By Dr. A. Carbonelle
Sometimes you will have a patient that will walk in to the clinic or call requesting an acute visit (Sometimes referred to as a TLC visit). It is up to provider discretion if you would like for these patients to be made nursing interventions or if you would like to get credit for a full appointment. Either way, prior to starting the note decide if you are going to have this patient complete a full visit or a nursing intervention and have your clerk make an encounter. Once you have the encounter made you can then open a note and link the note to it.

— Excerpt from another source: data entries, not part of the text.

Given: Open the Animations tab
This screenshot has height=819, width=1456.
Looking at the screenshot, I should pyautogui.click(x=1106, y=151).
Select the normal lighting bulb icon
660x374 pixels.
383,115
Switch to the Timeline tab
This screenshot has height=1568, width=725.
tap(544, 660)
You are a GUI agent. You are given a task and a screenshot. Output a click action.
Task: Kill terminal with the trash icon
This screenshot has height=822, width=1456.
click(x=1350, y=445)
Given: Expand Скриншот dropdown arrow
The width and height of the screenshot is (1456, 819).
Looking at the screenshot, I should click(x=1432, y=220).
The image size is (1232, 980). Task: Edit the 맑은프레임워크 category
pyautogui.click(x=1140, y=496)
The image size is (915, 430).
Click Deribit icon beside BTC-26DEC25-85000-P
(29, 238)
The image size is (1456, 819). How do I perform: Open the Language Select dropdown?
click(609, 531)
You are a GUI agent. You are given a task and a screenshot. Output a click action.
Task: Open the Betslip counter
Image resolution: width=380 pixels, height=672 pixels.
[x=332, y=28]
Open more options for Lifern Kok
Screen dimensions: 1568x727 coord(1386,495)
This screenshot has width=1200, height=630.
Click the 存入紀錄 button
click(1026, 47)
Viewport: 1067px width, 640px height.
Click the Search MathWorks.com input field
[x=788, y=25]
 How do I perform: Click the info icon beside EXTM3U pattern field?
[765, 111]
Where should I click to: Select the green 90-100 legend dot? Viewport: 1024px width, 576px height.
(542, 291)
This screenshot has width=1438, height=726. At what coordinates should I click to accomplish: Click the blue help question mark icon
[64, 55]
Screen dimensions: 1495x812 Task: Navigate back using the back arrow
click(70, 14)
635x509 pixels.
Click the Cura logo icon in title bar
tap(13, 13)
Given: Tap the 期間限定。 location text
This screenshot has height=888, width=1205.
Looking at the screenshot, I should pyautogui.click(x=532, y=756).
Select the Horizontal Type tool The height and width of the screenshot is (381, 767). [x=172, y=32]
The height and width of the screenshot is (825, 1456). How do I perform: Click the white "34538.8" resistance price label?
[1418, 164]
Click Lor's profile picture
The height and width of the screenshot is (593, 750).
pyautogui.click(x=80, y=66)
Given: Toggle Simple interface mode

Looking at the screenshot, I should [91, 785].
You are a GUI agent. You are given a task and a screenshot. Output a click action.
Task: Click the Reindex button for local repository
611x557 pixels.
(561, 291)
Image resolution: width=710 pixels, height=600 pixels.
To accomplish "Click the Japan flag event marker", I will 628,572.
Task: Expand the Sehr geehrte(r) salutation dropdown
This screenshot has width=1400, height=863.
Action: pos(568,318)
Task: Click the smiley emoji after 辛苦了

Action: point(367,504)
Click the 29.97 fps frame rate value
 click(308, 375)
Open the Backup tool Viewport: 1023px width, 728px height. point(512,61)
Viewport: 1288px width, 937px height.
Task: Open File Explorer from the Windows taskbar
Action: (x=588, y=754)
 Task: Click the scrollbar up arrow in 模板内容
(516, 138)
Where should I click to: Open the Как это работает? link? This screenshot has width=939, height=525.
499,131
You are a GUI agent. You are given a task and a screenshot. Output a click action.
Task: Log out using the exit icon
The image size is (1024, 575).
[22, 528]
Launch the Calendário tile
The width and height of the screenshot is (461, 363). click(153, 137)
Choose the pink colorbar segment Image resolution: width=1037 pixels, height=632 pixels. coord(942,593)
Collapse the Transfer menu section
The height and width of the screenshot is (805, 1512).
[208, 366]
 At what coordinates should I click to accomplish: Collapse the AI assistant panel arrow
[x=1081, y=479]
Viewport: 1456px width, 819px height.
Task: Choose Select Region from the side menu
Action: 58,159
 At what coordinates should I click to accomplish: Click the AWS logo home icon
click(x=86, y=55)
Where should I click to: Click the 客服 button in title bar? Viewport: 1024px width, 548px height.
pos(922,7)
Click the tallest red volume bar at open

1. For nursing interventions:
Your nurse will do the billing, you can write a quick addendum with your assessment and plan onto their note, this gives the nurse credit but does not give the provider credit; this is best for minimal changes (i.e. BP recheck where you make one med change and your plan is to return to clinic in 1 month to review log)
2. For an acute visit
Have the clerk make an encounter, then link a regular ambulatory care note to that visit. The provider who is training you will assist you with making an acute visit template which is SOAP style. These visits do require a full set of vitals and it is an excellent opportunity to address any reminders that may be open. These are more appropriate for acute illnesses or acute pain visits.
***The important thing to remember is that you must have your clerk make an appointment before you can link any note because every nursing intervention and ambulatory care note must be linked to a visit for the providers to receive credit.
***Side Note: Administrative notes do not require an encounter however you do not get credit for these encounters, they should not be used when you are seeing a patient and should instead only be used when you’re doing administrative work, chart reviewing, etc.